Life Is An Adventure: Why You Should Give It Your All This New Year
I firmly believe that life should be active and deliberate, not passive and reactive.
The end of the year, for all the admittedly overrated and sometimes superficial fanfare that surround it, provide the perception and feeling of closing out something, and getting that sense of finality because of it. Some people call this “closure.”
As I get older, as life doesn’t seem to have the same sense of beginnings and endings, checkpoints and marks to complete, I have also realized that I appreciate any sense of closure I get at all. I think at a certain point in your young adult years, you realize that closure is more of a privilege than a right. And oftentimes you have to “move on” from one thing to the next without the certainty of an ending.
I’ve been thinking about endings a lot lately. Well, to be honest, I’ve been thinking about death a lot lately. I’ve had to in the last two years. I was thinking specifically about all the losses that my family and close friends and I, have experienced. It seemed greater in the last two years than in any other time of my life. Maybe that just comes with getting older.
From my last living grandparent – my maternal grandmother – to a friend I met in college, and then there are aunts and uncles who I knew of better in my younger years than now, but who all the same were my family; it was a period of loss. I did a headcount: Six. Six people who were near and dear to me and my loved ones passed away during this period of time.
I never really got to say a final goodbye to any of them – there was no closure. At least not in the way we popularly define the word and the concept. But in thinking about these deaths with a good friend who is much older than me, she said something that will stay with me for the rest of my life. Being a religious and spiritual person, as it is important to note, she told me that, “There is no need for goodbye because now there exists no physical or spacial distance between you and your loved ones. They are with you always.”
There are many versions of the idea of a person’s spirit after they die, living with their loved ones. But there was something particularly brilliant in how my friend chose her words. This idea that prior to their death, there existed a physical distance between myself and some loved ones, but after death, there is no spacial distance, was a nuanced way to marry death and grief. I found a sort of closure in this knowledge too, but I also found something else: vigor.
From the elderly to the middle-aged, when you’re young and in your twenties, all people ever insist on is that these are the best years of your life. They insist that, “youth is wasted on the young.” These years seem to contain the right amounts of responsibilities and freedom for many of us who are maybe unmarried, without children, and with the world supposedly at our feet.

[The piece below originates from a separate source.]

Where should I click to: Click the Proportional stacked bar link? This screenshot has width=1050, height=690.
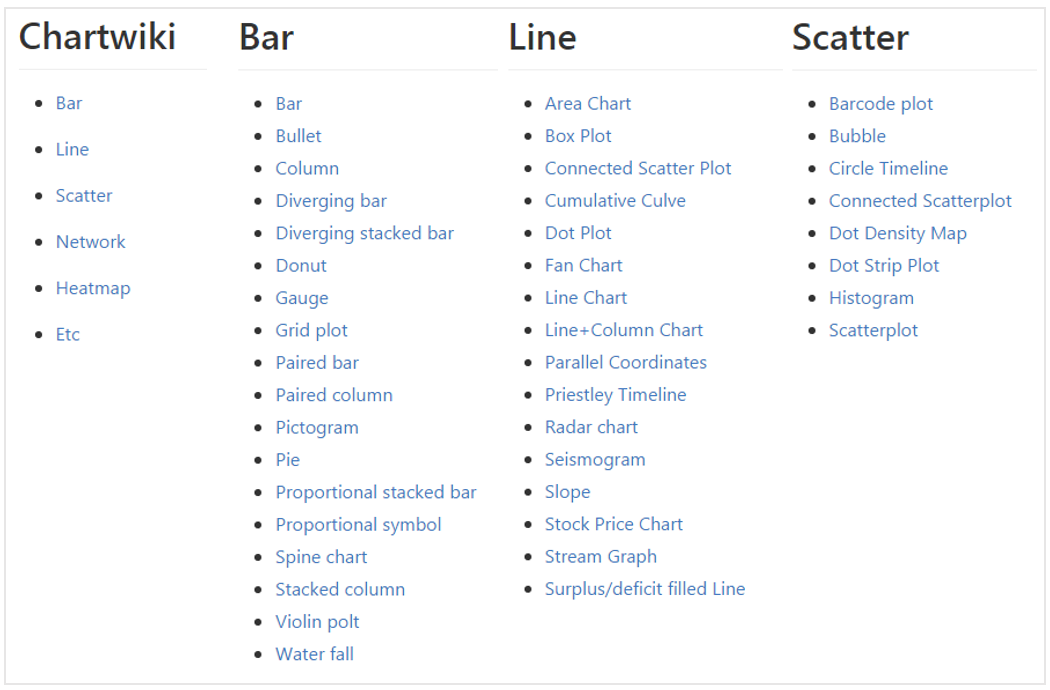tap(376, 493)
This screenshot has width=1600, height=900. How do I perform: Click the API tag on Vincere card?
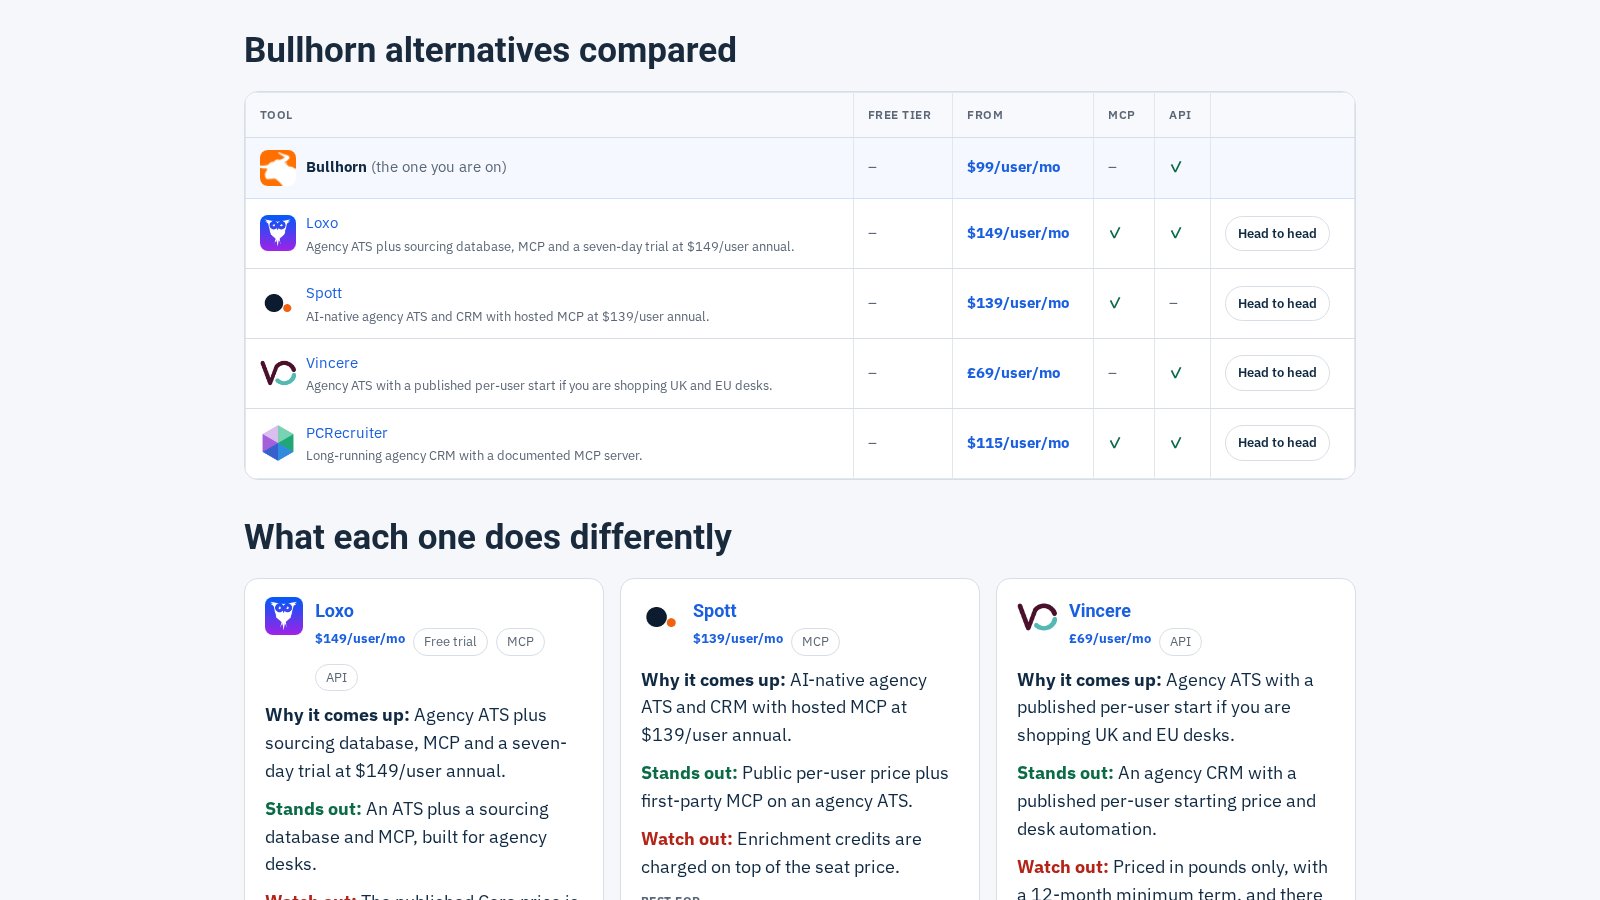coord(1180,642)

I don’t deny that objectively, the twenties are a decade to love. Although I would argue so is every other decade one is alive. But I would argue too that the twenties, for me and many people I know, have been filled with uncertainty, anxiety, and the difficult work of growing up. And growing up, is hard. It is beautiful and inspiring and invigorating to learn and decide who you want to become, but it is also hard. This, mind you, comes from a person who is objective and confident enough to say that in general, I like who I am and who I am becoming. Not all of that person, but most of that person, most of the time.
Still, it can feel like one struggle after the next in your twenties. Apart from the ongoing struggle that is forming the person you are, there are the worries surrounding your choice(s) of education, employment, vocation, city to live in, whether to travel, who to love and how to love them, and the ways to build a family and support system outside of the one you know. And if you’re not intentional, you’ll soon find that you ended up with a bunch of things and people and places you didn’t plan to choose, and that maybe you don’t even want at all.
I suppose I’ve been very lucky in that respect. I’ve got a great family – both the one I was born into and the one I choose, I’m on the career path(s) that I enjoy, and I’ve got education – both formally and informally – that I truly believe is invaluable. But even as someone who fully admits to thinking a bit too much about everything and often, I sometimes still find myself feeling like I’m going through the motions. Which more than anything else, when I realize it, is something I cannot stand. I firmly believe that life should be active and deliberate, not passive and reactive.
In contemplating all the losses that have been faced, and all the people whose spirits are now close to me, I’ve been thinking about how their lives are the very reason I have to go out and live mine as fully and as best as possible. Because though it’s been said a million times before and it’ll be said a million times more, life is short, and always ends too soon.
So even as I slightly scoff at myself for looking forward to a new year – which is mostly a man-made design for simplicity and structure, I am all the same grateful for the closure. I am grateful for the many lives who enrich mine by their presence, but especially for those whose presence is no longer limited by physics. Their lives are a reminder to me that this life is an adventure, and the only way to honor them, as well as those around me physically, is to always do the best I can in my life, knowing that “the best” is something that changes.
But all the same, what does this life look like? To me, it looks like the willingness to take risks and chances, to bet on yourself, to have the courage to keep faith and hope in the midst of trials; to love and be loved, to create and be formed, and to find the adventure in the extraordinary as well as the ordinary. That’s what I’m going to try to do more of this year anyway. I hope you’ll do the same.